Prompt:
Using the data below, output a verbatim copy of the lines between the one holding "Screen dimensions: 1374x2576" and the one holding "the 60 Line", inclusive, without any pictures.

*** Dataset content ***

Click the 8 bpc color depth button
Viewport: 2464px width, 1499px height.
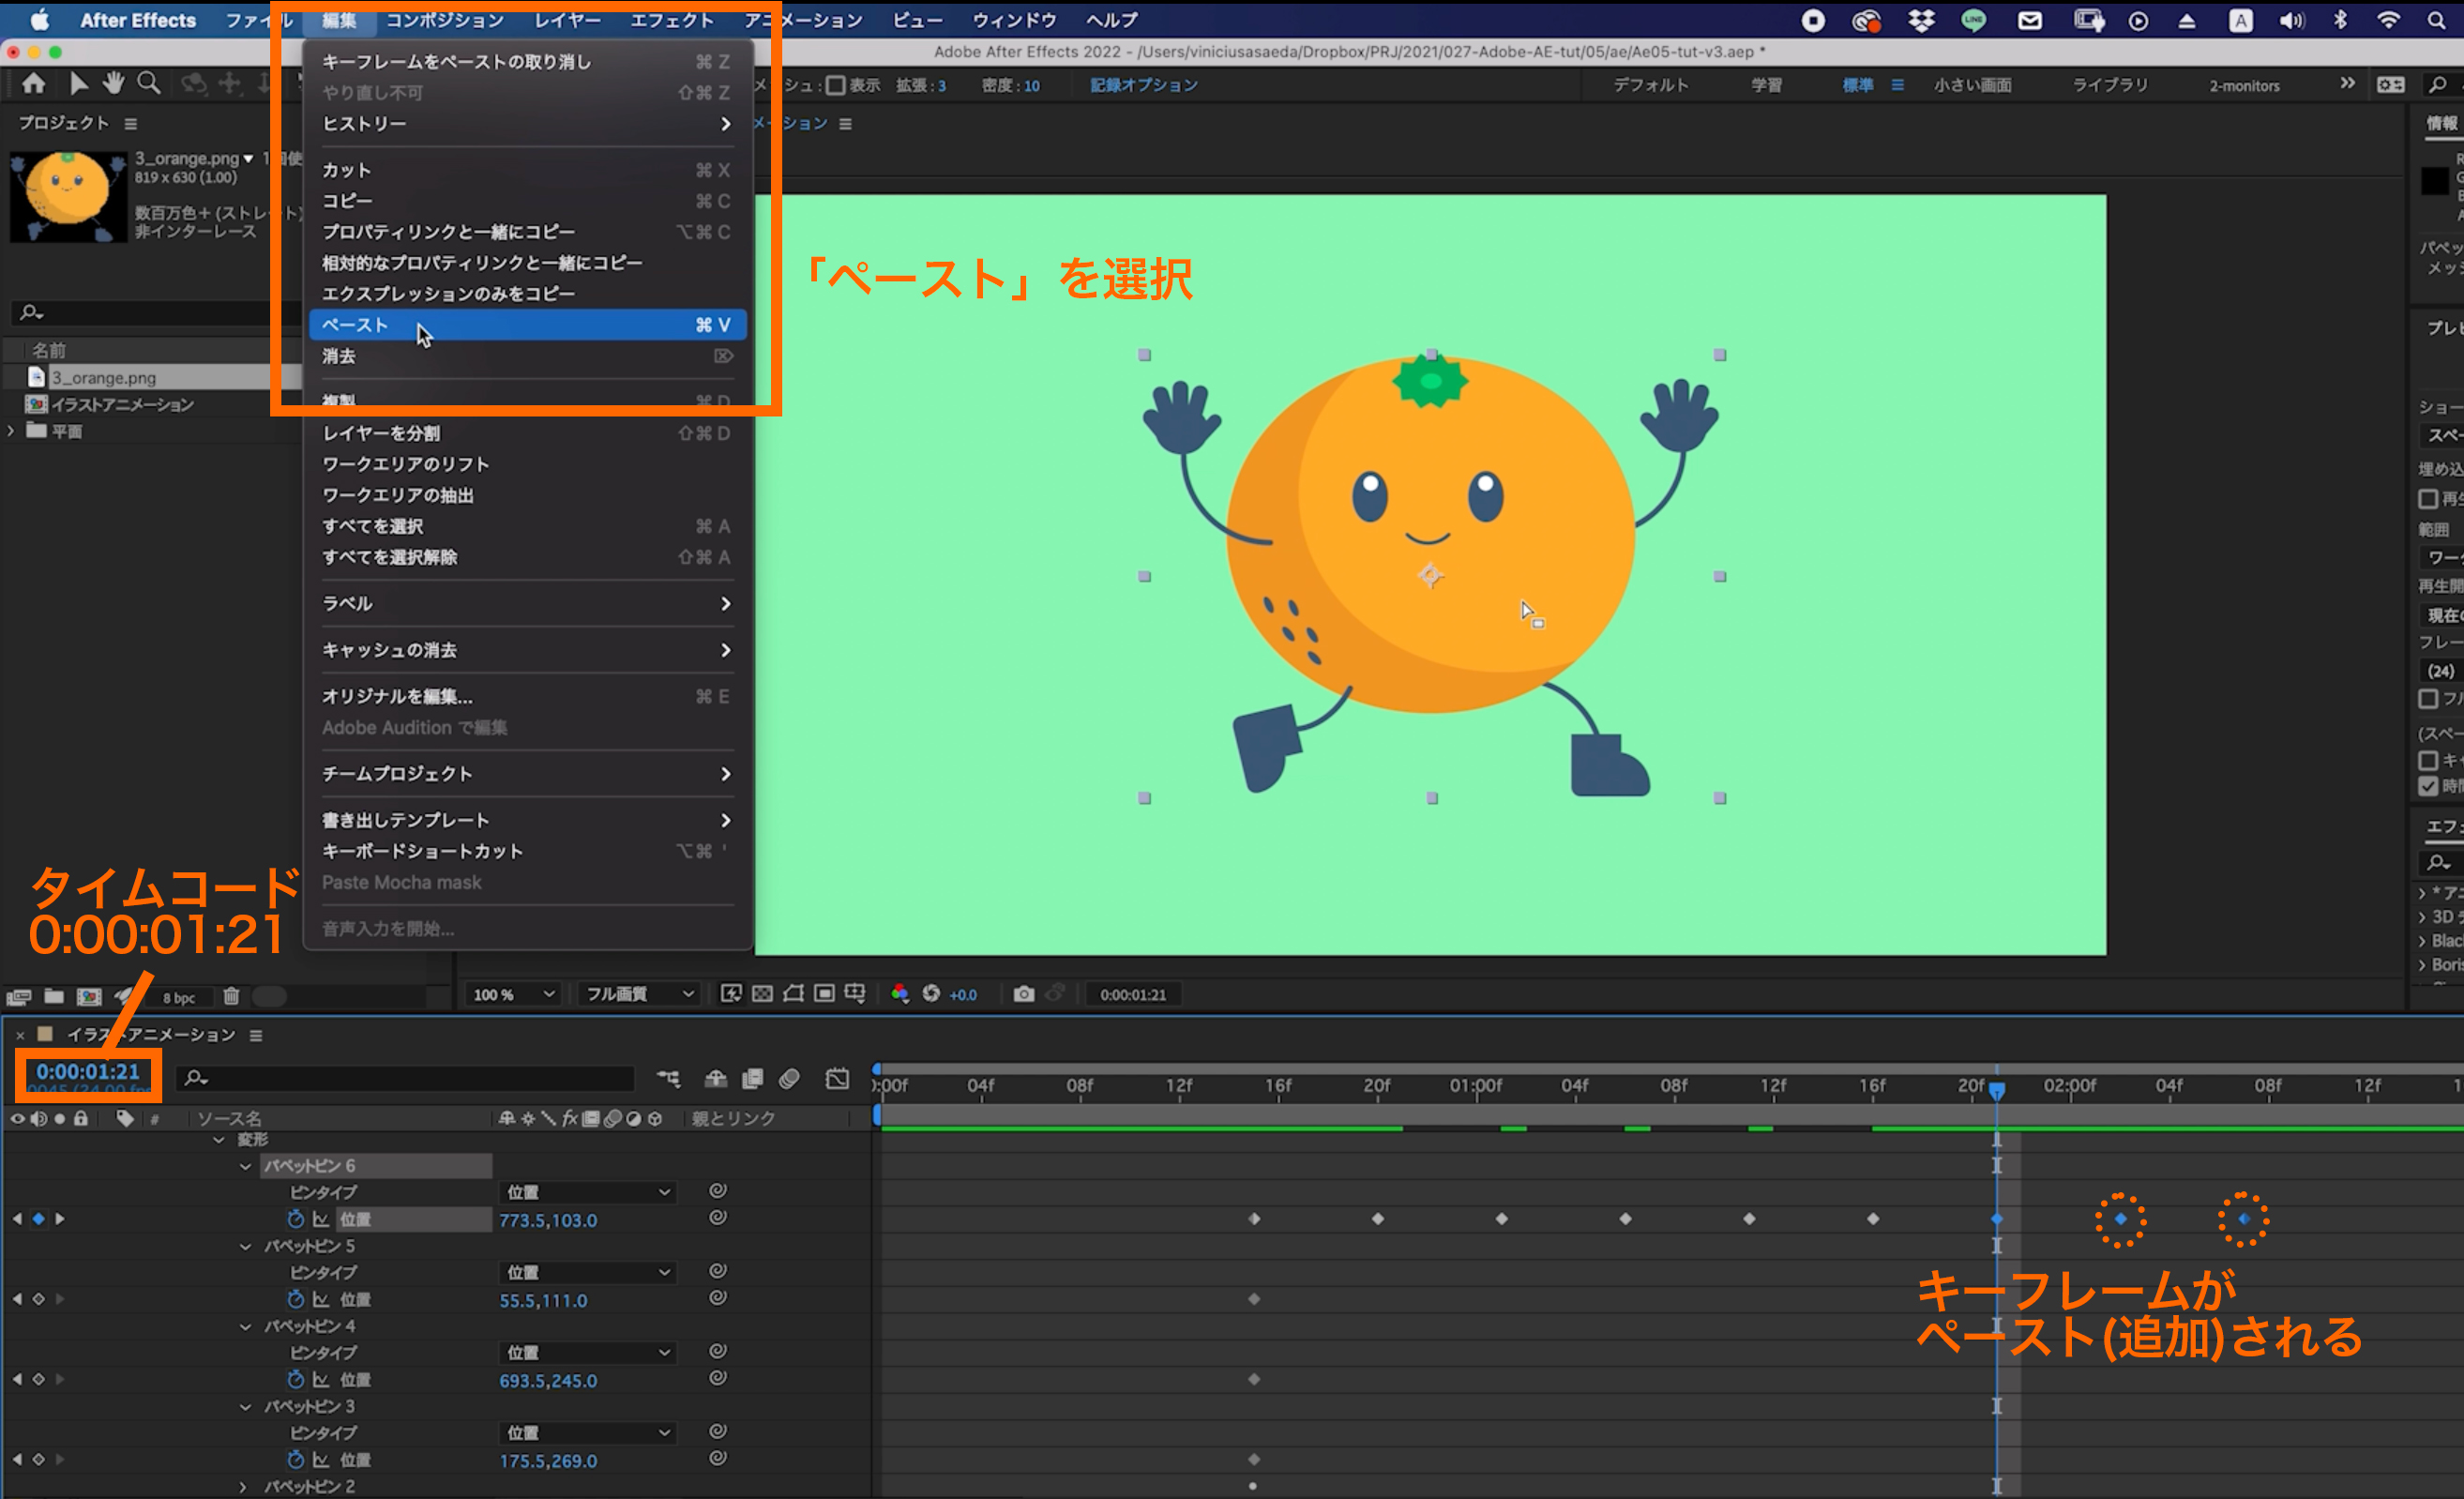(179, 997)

*** End of Dataset content ***
*** Dataset content ***

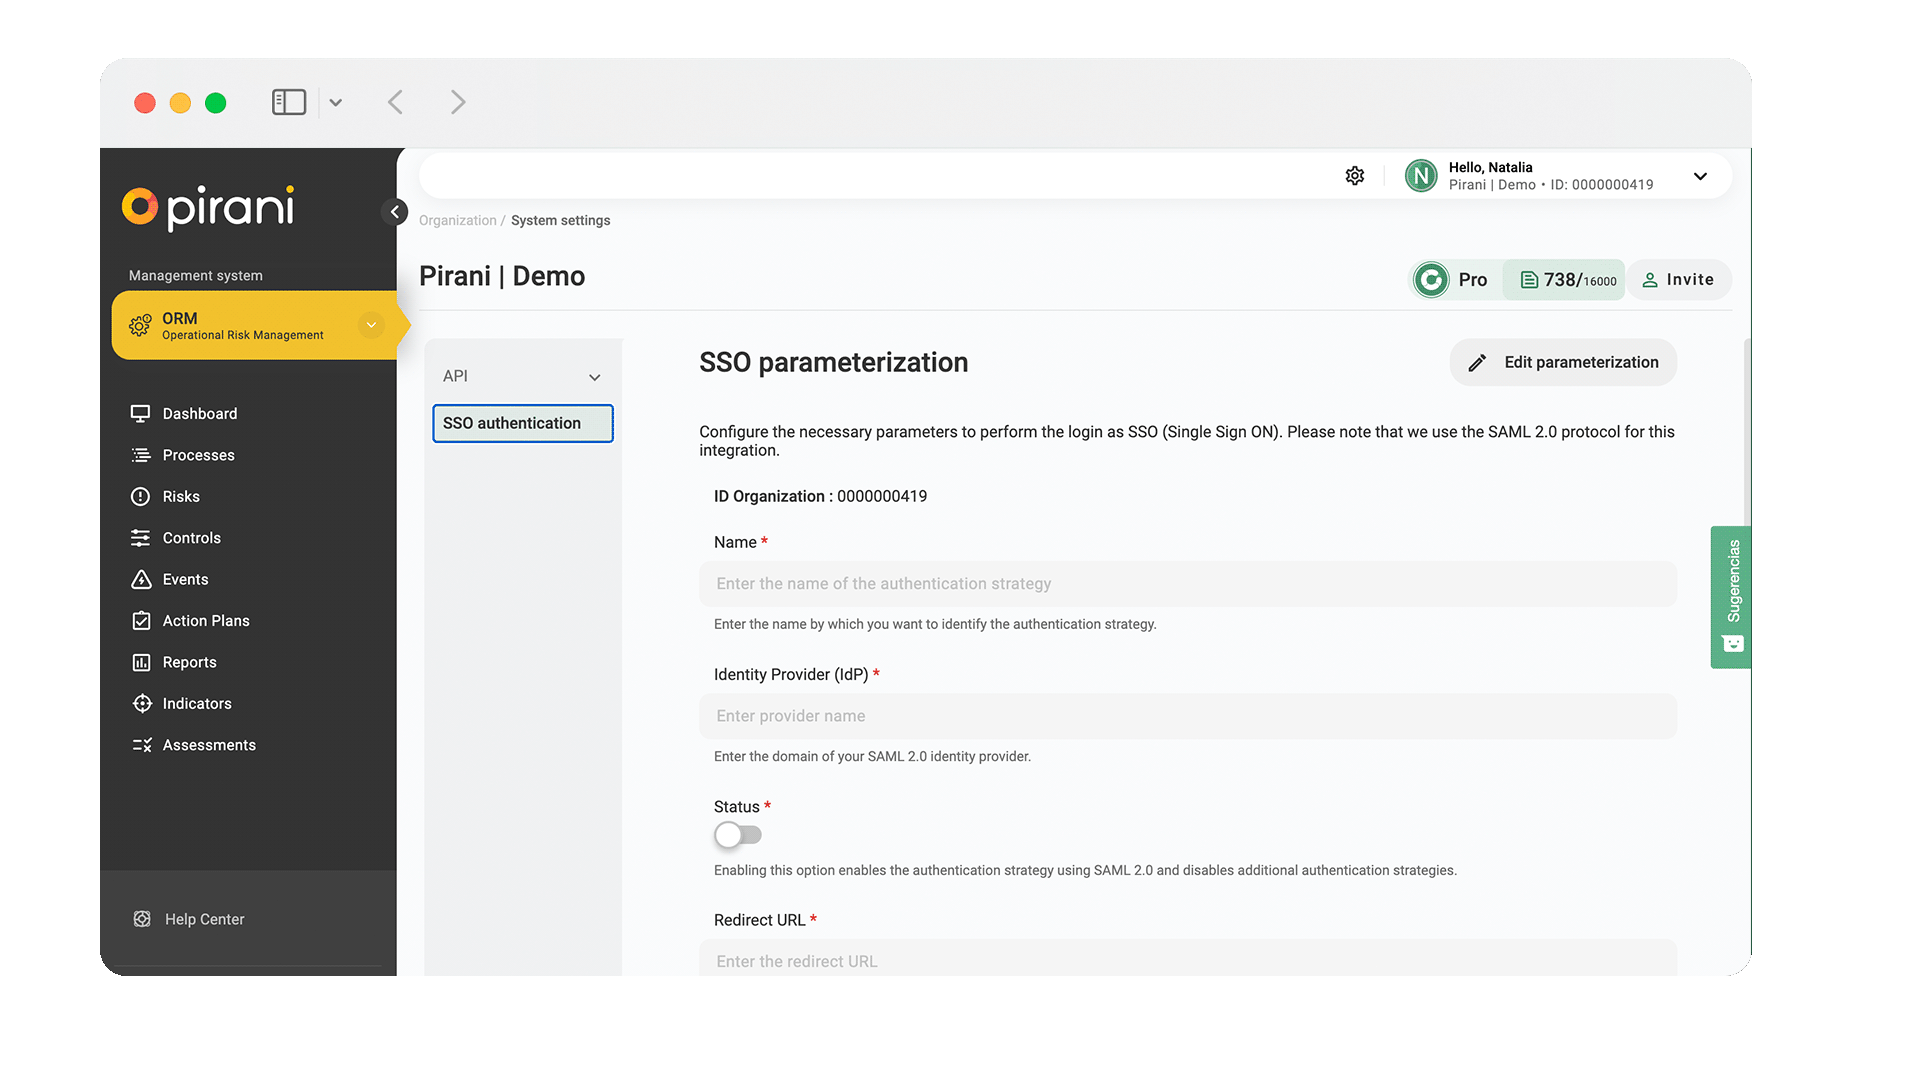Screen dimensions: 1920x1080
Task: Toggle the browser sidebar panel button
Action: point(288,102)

*** End of Dataset content ***
*** Dataset content ***

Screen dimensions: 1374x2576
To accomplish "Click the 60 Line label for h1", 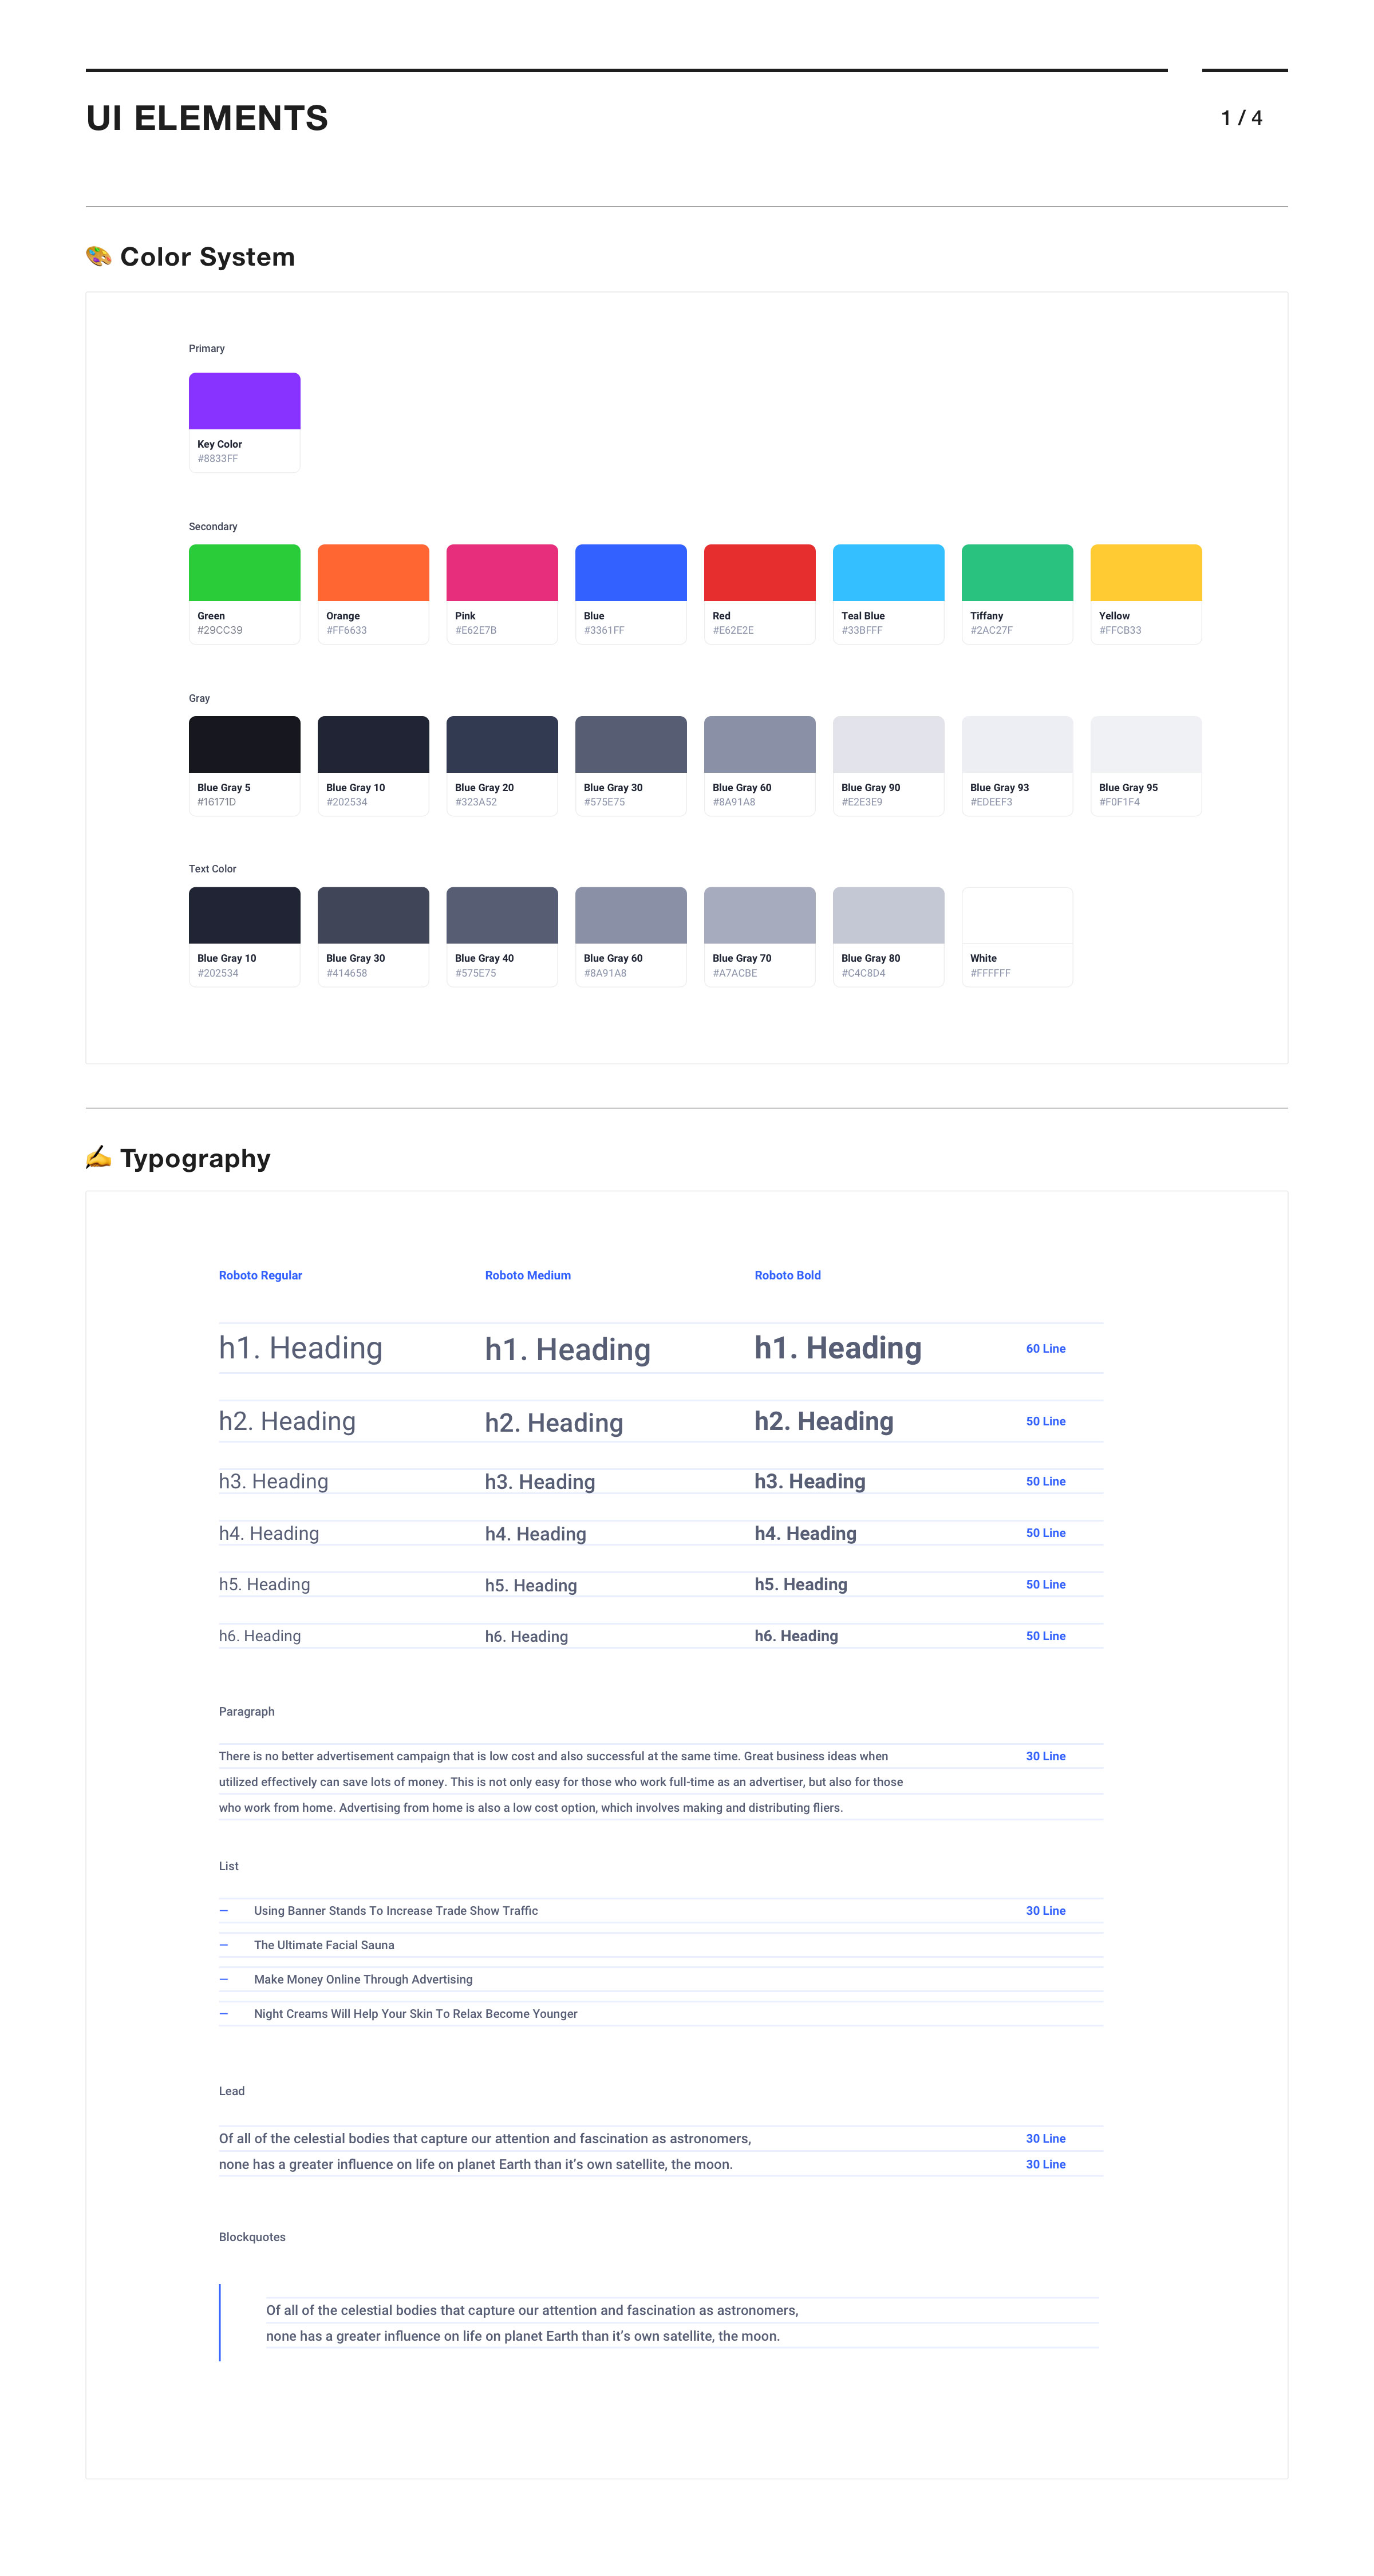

*** End of Dataset content ***

Expected answer:
Screen dimensions: 1374x2576
To accomplish "Click the 60 Line label for h1", 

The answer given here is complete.